What if I don't have money to go out?
The Artist Appointment is not necessarily expensive. A free walk through a nice neighborhood, an afternoon at a public library, sitting in a park, browsing for free in a store, all of that counts. What matters is the attention and time, not the expense.
What if I feel weird going out alone?
That feeling is usually cultural guilt — we've been taught that going out alone is sad or that you have to be doing something productive. But a Date with the Artist is allowing yourself to exist without justification. After the third time, they stop seeing you weird — and above all, you stop feeling weird.
How often do I have to do it?
Cameron insists on once a week, minimum. More than that is a whim, less than that is insufficient for the creative system to repair itself. Once a week is the basic maintenance of a creative life.
Does it have to be related to my art?
No. In fact, it's often better if it's not directly related. A poet can go to a rock concert. A painter can walk without photographing. What matters is that you fill your sensitivity with new experiences, without the pressure of them being "useful" for your work.
What happens if I don't find anything that attracts me?
That means you haven't played for too long. Start with anything — a walk, a museum, an old clothing store. The first appointments are often maintenance services. Little by little, your ability to feel joy awakens again.

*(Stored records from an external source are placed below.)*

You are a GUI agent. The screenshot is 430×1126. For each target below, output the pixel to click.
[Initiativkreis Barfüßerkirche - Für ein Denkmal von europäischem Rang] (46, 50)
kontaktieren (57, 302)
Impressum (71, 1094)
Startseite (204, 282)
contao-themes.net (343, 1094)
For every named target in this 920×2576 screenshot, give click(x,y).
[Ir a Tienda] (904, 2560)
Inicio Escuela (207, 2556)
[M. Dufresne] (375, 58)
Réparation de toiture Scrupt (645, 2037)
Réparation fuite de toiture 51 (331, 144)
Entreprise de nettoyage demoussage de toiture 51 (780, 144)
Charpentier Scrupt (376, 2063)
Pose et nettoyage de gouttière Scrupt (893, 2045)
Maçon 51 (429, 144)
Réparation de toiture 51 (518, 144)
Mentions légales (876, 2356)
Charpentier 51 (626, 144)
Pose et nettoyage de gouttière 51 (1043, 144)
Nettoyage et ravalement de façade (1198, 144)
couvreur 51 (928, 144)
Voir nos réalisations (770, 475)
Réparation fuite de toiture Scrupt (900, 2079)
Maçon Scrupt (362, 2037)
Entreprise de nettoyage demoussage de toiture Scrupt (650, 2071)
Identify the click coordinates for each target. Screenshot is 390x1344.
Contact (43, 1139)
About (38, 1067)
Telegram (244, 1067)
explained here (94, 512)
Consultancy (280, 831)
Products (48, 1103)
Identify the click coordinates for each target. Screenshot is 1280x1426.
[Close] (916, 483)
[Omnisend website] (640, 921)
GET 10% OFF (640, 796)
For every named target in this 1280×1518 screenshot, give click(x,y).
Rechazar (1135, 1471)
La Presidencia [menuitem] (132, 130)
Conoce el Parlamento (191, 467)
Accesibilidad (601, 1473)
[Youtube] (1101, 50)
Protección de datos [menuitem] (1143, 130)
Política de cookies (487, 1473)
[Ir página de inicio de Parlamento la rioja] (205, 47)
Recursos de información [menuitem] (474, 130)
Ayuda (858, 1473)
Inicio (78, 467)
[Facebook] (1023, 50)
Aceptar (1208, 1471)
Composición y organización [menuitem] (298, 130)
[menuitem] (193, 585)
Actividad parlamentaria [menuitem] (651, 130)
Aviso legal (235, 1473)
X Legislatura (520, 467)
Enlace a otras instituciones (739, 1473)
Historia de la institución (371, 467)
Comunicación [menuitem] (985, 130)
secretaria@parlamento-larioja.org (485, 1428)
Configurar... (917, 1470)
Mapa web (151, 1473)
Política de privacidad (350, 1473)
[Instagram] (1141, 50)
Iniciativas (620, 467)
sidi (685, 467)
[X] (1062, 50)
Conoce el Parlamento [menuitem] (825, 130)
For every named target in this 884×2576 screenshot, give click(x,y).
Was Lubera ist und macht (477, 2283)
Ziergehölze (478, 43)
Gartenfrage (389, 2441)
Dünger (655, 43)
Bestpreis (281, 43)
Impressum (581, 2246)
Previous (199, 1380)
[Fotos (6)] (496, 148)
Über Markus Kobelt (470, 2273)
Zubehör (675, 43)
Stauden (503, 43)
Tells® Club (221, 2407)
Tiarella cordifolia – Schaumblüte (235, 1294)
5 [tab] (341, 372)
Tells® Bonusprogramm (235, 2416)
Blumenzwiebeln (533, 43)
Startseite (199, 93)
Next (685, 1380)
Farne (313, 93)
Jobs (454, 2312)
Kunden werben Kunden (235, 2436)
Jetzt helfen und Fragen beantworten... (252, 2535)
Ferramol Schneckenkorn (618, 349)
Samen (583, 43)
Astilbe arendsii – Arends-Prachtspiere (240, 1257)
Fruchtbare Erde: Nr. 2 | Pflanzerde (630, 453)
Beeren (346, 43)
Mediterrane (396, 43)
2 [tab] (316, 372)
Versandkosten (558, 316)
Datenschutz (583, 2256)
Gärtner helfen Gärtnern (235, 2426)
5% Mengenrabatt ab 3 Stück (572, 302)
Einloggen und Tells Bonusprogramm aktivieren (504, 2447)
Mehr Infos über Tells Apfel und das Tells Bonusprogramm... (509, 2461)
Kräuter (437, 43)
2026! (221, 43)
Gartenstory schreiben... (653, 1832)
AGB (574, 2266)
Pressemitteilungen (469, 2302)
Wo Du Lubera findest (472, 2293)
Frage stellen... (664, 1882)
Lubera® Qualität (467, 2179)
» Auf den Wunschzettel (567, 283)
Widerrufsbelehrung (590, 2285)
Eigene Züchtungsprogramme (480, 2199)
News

This week, give yourself permission
Give yourself permission to go out without purpose. Permission to not be productive. Permission to do something just for fun. Permission to disappear for two hours from useful life and appear in true life.
The Date with the Artist is not a luxury. It's maintenance. It is care for the part of you that creates, that imagines, that dares. Without it, that part goes out. With it, it flourishes.
Pick a day this week. Reserve it. Save it as if it were the most important appointment of the month — because it is. Your artist is waiting. Not sometime in the future when you have time or money. Now. This week.
Do you want to do this accompanied?
The Artist Appointment is one of the two essential practices of the Your Artist's Path course: 12 weeks of deep work with exercises, reflections and tracking your progress.